Stashing your money in a high-yield savings account can be a good way to earn a return, but opening a certificate of deposit (CD) may be even better.

When you open a CD, you commit to keeping your money in the account for a set period. In exchange, you often get more interest from the CD than from a more flexible savings account. Plus, the rate on the CD is locked in for the CD’s term — so you know exactly how much you’ll earn.

CD rates have risen, but some experts predict they may have peaked. This means it may be worth locking a CD now.

Best CD rates for April 2024

These are some of the top CDs available at the moment, as of April 23, 2024.

Bank
CD Term
APY
Minimum initial deposit
Interest earnings based on a $10,000 deposit
America First Credit Union
3 months
5.25%
$500
$128.74
Popular Direct
6 months
5.30%
$10,000
$261.58
TAB Bank
1 year
5.27%
$1,000
$527
First Internet Bank of Indiana
3 years
4.66%
$1,000
$1,464.16
BMO Alto
5 years
4.50%
$0
$2,461.82

Should you open a CD right now?

If you’re planning to open a CD, especially a long-term one, getting the best interest rate is important.

Longer terms often mean higher rates since you’re committing your funds for a more extended period. But because interest rates are so high right now, many shorter-term CDs — like 1-year CDs — have higher rates than 5-year options.

Why is this? Because rates are expected to start falling in the coming years, banks may offer lower rates on long-term CDs to avoid paying above-market rates in the future.

If you think rates will fall and you have the extra funds, it may be smart to lock in a CD now, says Jackie Koski, a certified financial planner.

“While CDs and savings accounts have similar interest rates right now, it’s important to distinguish that savings account rates are variable and can change quickly,” she says. “CDs allow you to lock in the rate for the stated period of time. So even if rates go down, you still have your rate locked in.”

Deciding if you should open a CD depends also on your personal situation. When you open a CD, you must keep the money you deposit in the account for the Centirefull term. Making an early withdrawal can result in a penalty. That’s why it’s crucial only to deposit money you won’t need until the term is up.
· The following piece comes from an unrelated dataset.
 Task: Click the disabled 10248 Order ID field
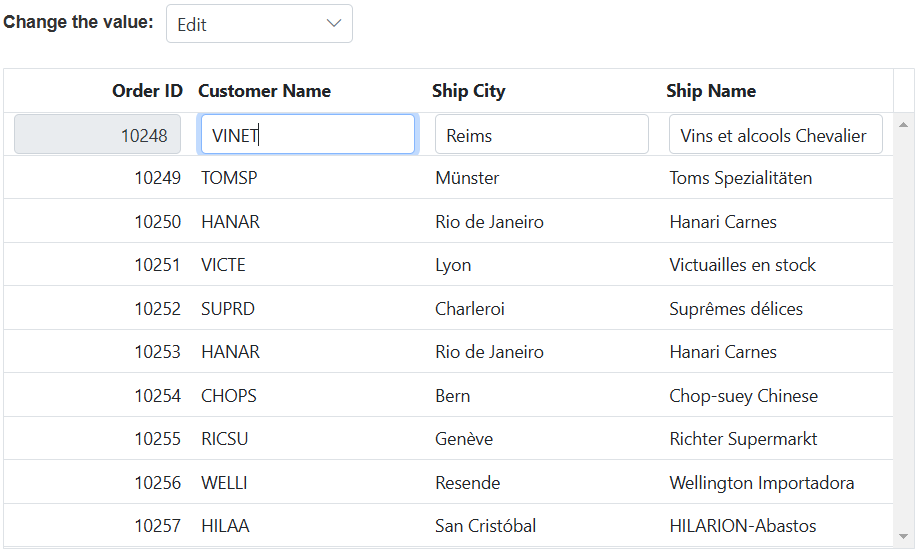[x=97, y=135]
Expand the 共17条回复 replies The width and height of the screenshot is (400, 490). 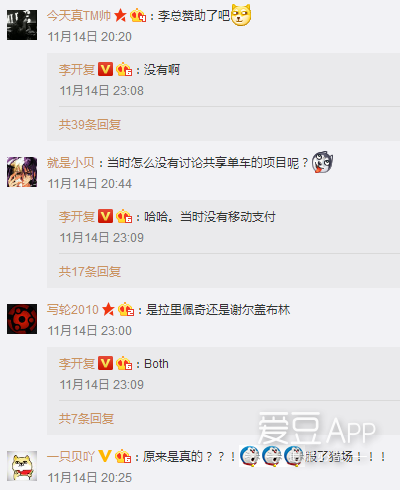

If you don’t have enough set aside for emergencies, a CD probably isn’t a good idea. On the other hand, if you have extra money you want to use for a specific goal, a CD can be a good choice.

For example, if you want to buy a car six months from now, you could open a six-month CD to maximize your savings while keeping the money safe.

Have CD rates peaked?

CD rates are currently near record highs, with some accounts offering over 5% APY. This is significantly higher than the historical average.
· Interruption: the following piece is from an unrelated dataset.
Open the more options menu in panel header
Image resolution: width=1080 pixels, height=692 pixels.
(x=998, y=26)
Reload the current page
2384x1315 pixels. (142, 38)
According to data from the Federal Reserve, the average 1-year CD rate was just 0.08% in April 2021. Today, its around 5%, around the highest they've been in over a decade. 

This is largely due to the Federal Reserve's aggressive series of interest rate hikes aimed at combating inflation. When the Fed raises rates, banks typically follow suit by increasing the rates on savings accounts and CDs. 

While it's impossible to predict exactly when rates will peak, many experts believe we're close to the top. If you have extra cash that you won't need for a while, now is an excellent time to lock in a high-yield CD before rates potentially start to fall.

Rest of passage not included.